- Supreme Court of the United States

Decided March 2, 1999
- Full case name: Arizona Department of Revenue v. Blaze Construction Co.
- Citations: 526 U.S. 32 (more)

Holding
- A state may tax the revenue of a government contractor received from work for the federal government.

Court membership
- Chief Justice William Rehnquist Associate Justices John P. Stevens · Sandra Day O'Connor Antonin Scalia · Anthony Kennedy David Souter · Clarence Thomas Ruth Bader Ginsburg · Stephen Breyer

Case opinion
- Majority: Thomas, joined by unanimous

= Arizona Department of Revenue v. Blaze Construction Co. =

Arizona Department of Revenue v. Blaze Construction Co., , was a United States Supreme Court case in which the court held that a state may tax the revenue of a government contractor received from work for the federal government. The states are not allowed to issue taxes where the legal incidence of the tax is on the federal government, but they can issue taxes where the economic burden of the tax falls on the federal government; i.e., the existence of the tax may indirectly increase the federal government's expenses.

==Background==

Over several years, the Bureau of Indian Affairs contracted with Blaze Construction Company to build, repair, and improve roads on several Indian reservations located in Arizona.
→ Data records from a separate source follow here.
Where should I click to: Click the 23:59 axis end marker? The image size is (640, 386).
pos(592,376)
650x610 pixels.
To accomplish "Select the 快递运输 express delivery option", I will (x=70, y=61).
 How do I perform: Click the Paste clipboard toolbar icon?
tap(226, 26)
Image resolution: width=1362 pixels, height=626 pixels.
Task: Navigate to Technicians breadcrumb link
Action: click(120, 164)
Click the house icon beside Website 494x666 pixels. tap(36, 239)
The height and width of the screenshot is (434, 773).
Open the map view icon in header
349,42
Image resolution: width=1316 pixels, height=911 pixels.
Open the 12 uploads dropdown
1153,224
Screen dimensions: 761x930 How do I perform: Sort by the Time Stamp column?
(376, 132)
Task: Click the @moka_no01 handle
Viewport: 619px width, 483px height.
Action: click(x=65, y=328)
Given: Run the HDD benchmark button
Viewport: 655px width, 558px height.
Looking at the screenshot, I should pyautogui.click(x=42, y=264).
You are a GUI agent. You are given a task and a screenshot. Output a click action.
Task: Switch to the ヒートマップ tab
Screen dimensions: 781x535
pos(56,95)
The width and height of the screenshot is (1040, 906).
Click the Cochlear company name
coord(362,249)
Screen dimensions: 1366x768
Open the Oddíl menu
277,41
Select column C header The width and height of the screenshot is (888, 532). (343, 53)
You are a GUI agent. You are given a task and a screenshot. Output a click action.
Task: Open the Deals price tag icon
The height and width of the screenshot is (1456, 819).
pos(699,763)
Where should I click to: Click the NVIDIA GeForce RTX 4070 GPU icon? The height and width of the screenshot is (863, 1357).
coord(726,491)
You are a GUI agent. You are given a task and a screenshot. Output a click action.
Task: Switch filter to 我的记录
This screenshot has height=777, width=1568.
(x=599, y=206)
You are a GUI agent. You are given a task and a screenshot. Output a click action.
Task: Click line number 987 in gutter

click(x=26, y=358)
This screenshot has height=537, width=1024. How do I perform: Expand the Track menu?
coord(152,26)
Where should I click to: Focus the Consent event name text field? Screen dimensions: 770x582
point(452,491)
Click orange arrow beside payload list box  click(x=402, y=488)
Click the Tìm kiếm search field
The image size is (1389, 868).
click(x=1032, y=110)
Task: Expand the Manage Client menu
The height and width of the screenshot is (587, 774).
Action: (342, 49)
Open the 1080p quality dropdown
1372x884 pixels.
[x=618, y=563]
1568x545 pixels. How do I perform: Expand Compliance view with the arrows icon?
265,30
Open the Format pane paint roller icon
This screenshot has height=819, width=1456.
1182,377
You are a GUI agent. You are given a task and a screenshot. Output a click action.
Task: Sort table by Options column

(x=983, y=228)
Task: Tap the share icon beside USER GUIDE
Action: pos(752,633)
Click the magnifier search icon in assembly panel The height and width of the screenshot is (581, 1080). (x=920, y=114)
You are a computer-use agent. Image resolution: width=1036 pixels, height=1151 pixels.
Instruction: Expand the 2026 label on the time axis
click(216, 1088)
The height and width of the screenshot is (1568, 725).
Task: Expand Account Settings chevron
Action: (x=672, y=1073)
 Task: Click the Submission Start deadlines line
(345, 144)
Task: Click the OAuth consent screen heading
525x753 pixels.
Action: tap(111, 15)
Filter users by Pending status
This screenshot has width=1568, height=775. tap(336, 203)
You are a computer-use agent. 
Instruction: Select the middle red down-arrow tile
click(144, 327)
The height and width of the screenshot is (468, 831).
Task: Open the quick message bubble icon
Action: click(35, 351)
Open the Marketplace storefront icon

At the end of the contracting period, the Arizona Department of Revenue (Department) issued a tax deficiency assessment against Blaze for its failure to pay Arizona's transaction privilege tax on the proceeds from its contracts with the Bureau; that tax is levied on the gross receipts of companies doing business in the State. Blaze protested the assessment and prevailed in administrative proceedings, but the Arizona Tax Court granted the Department summary judgment. The Arizona Court of Appeals reversed, rejecting the Department's argument that United States v. New Mexico, 455 U.S. 720, controlled, and holding that federal law preempted the tax's application to Blaze.

==Opinion of the court==

The Supreme Court issued an opinion on March 2, 1999. The court decided that it did not make a difference that the government contractor's work was on a reservation, so it announced a decision that applied to all government contractors.